Text block:

════════════════

Resistance status to deltamethrin pyrethroid of Culex pipiens pipiens (Diptera: Culicidae) collected from three districts of Tunisia.

OBJECTIVES: The aim of the present study was to determine the susceptibility status of Culex pipiens pipiens populations against deltamehtrin insecticide.
METHODS: Larvae of Culex pipiens pipiens were collected from three breeding places in Northern and Southern Tunisia between 2003 and 2005. Early third and late fourth instars were tested against deltamethrin pyrethroid insecticide. Cross-resistance with DDT resistance was evaluated in studied samples to estimate the role of target site insensitivity and two synergists including piperonyl butoxide (Pb) and S,S,S-tributyl phosphorotrithioate (DEF) were used to estimate the role of detoxification enzymes.
RESULTS: Our results revealed that the level of deltamehtrin resistance ranged from 0.67 to 31.4. We also showed the non-involvement of kdr resistance in pyrethroid resistance and no cross-resistance with DDT resistance was detected in all studied populations including the most resistant one. Synergists study on the resistant population (sample # 1) showed the involvement of CYP450 in the recorded resistance to the deltamethrin insecticide.
CONCLUSION: The results obtained from this study should be considered in the current control programs to combat mosquitoes in Tunisia.

Introduction

Culex mosquitoes are known as main vectors of lymphatic filariasis and several viral pathogens1 including West Nile encephalitis which regularly strikes Tunisia, North Africa2. Mosquito-borne diseases continue to dramatically affect public health and to constrain economic development worldwide. Due to absence of vaccination available for some of the most devastating mosquito-borne diseases, mosquito control is considered as the better method of intervention3. Most mosquito control programs still mostly depend on chemical insecticides4 including pyrethroids which are the most commonly used insecticides due to the relatively low mammalian toxicity and rapid knockdown effect on insects5. However, these gains are threatened by the rapid development and spread of insecticide resistance that would threaten the efficacy of control programs. Hence, it is important to prevent or delay the emergence and development of resistance to pyrethroids to improve vector control efforts. Knowledge of resistance status and understand its mechanisms would be of great importance.

════════════════

Dataset excerpts:
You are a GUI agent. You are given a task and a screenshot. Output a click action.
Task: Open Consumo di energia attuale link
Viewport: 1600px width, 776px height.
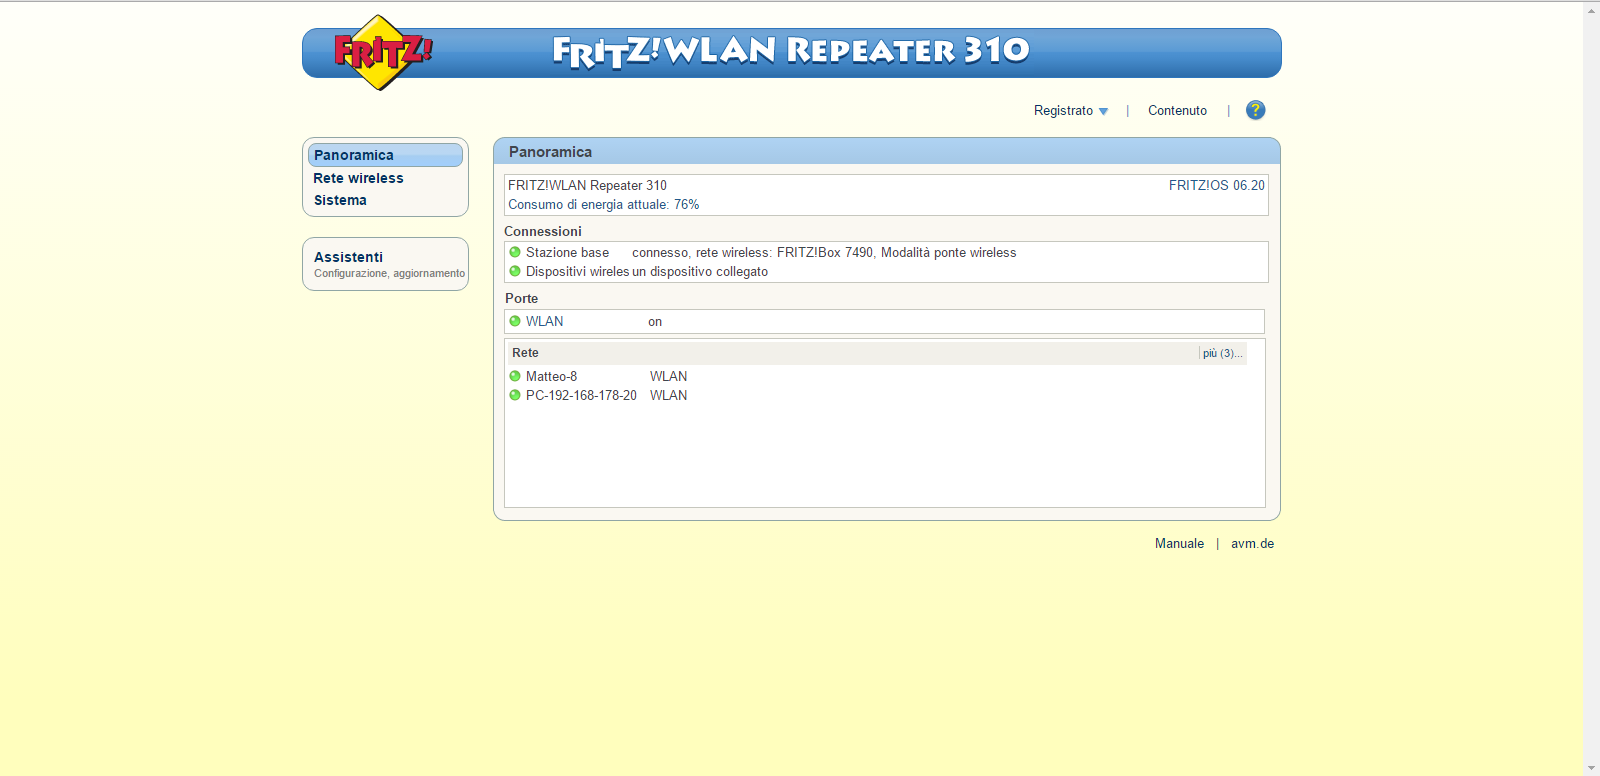click(x=603, y=204)
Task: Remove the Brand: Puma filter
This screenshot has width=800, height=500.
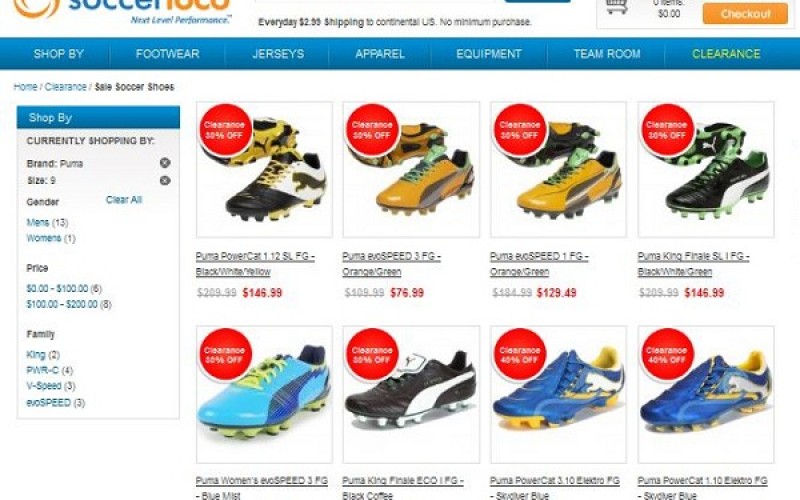Action: point(165,163)
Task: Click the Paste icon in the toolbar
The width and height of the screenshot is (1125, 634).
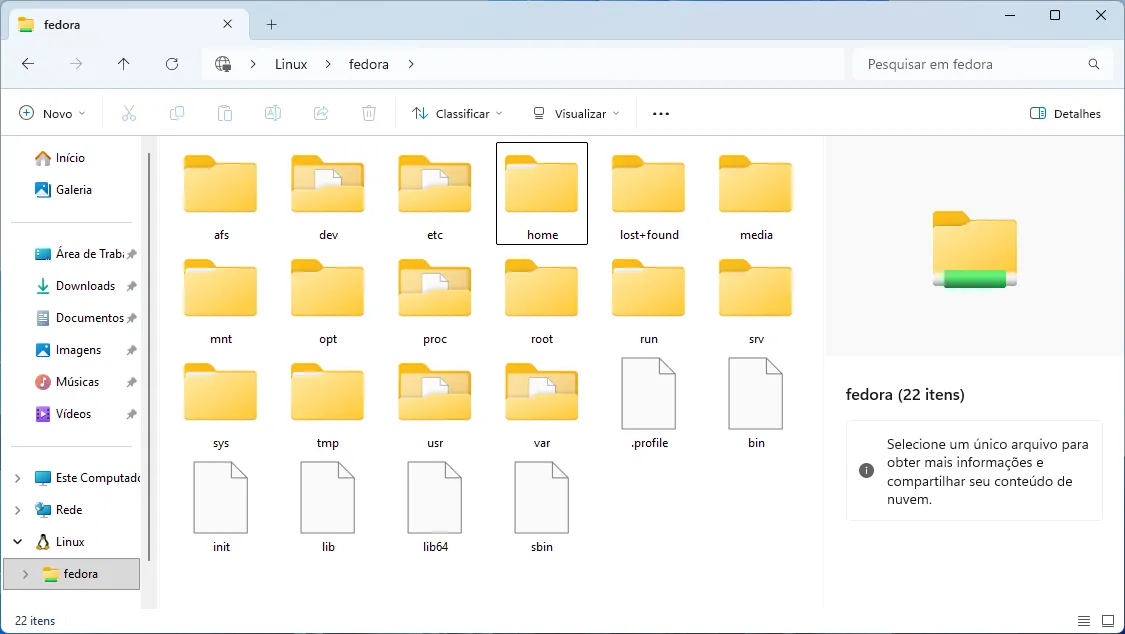Action: [x=224, y=113]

════════════════

Problem to solve: Print the part of the mosquito resistance study between "RESULTS: Our results" and "the deltamethrin insecticide.", inclusive. The data here were drawn from a separate source.

Task result:
RESULTS: Our results revealed that the level of deltamehtrin resistance ranged from 0.67 to 31.4. We also showed the non-involvement of kdr resistance in pyrethroid resistance and no cross-resistance with DDT resistance was detected in all studied populations including the most resistant one. Synergists study on the resistant population (sample # 1) showed the involvement of CYP450 in the recorded resistance to the deltamethrin insecticide.